TASK GOAL
Each line of the records below that contains "computer" needs to be copied.

[Records drawn from a dataset]
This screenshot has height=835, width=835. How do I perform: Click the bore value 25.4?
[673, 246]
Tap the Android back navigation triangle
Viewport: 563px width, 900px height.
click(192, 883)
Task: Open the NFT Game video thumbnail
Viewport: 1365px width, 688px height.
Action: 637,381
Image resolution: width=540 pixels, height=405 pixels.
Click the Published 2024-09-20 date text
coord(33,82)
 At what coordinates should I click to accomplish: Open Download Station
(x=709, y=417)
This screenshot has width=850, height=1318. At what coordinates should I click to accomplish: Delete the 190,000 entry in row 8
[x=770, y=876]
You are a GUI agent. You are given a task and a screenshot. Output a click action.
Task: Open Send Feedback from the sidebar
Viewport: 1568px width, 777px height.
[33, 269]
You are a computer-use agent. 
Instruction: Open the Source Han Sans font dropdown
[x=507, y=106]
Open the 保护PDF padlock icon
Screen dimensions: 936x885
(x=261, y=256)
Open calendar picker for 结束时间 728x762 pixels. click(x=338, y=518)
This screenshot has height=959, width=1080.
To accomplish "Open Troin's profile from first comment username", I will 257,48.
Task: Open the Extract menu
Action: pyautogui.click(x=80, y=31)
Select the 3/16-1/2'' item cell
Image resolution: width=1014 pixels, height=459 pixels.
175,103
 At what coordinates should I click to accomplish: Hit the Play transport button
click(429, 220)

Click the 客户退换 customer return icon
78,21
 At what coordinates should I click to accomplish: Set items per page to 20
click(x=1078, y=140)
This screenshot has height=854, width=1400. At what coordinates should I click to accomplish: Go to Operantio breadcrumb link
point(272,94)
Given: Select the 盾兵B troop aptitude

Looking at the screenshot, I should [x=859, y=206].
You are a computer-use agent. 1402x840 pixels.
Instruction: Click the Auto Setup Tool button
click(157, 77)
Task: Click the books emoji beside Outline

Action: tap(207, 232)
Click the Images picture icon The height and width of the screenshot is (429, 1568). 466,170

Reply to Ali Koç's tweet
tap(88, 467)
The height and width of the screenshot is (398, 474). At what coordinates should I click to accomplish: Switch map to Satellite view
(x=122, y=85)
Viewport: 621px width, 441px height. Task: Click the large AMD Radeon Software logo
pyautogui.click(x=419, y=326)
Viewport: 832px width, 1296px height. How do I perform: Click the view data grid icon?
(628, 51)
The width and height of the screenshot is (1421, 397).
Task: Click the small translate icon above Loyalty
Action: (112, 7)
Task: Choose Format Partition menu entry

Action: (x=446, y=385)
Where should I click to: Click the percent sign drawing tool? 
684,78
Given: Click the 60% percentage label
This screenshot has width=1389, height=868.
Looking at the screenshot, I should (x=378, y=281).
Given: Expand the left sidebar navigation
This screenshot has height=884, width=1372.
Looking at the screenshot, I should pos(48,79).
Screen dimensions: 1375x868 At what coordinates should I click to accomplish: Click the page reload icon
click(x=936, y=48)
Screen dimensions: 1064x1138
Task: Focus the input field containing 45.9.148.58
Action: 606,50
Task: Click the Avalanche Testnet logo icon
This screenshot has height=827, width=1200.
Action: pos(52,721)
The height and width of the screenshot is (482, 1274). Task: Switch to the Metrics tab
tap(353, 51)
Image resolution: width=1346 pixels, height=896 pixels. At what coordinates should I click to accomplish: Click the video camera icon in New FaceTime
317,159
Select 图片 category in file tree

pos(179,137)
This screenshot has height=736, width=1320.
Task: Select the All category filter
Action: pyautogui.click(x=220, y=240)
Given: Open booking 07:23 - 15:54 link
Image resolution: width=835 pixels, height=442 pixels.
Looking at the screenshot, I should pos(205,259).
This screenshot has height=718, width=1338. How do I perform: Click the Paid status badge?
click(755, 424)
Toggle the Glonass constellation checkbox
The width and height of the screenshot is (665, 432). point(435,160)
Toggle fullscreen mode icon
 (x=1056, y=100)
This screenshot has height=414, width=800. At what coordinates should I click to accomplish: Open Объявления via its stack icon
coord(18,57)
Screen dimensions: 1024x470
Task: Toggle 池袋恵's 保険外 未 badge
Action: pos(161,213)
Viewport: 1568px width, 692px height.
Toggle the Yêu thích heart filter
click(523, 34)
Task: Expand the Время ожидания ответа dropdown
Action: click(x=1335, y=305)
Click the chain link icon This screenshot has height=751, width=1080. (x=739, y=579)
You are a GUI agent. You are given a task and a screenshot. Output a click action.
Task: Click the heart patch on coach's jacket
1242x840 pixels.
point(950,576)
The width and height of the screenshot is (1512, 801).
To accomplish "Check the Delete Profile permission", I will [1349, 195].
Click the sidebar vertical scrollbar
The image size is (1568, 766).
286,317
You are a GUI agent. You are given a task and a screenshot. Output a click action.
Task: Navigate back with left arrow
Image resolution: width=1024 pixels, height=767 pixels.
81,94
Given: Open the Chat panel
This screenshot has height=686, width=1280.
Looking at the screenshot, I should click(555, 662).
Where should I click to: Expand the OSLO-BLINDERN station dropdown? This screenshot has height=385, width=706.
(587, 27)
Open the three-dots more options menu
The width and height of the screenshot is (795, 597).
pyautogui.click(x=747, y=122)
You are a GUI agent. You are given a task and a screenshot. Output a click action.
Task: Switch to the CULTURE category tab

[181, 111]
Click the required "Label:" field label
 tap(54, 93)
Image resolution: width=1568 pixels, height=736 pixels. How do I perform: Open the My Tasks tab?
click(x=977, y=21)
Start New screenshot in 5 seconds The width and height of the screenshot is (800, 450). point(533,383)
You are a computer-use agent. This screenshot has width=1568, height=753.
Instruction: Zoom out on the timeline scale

YOUR SOLUTION
You are a computer-use agent. 
You are a computer-use agent. 1402x840 pixels.
You are a computer-use agent. This screenshot has width=1568, height=753.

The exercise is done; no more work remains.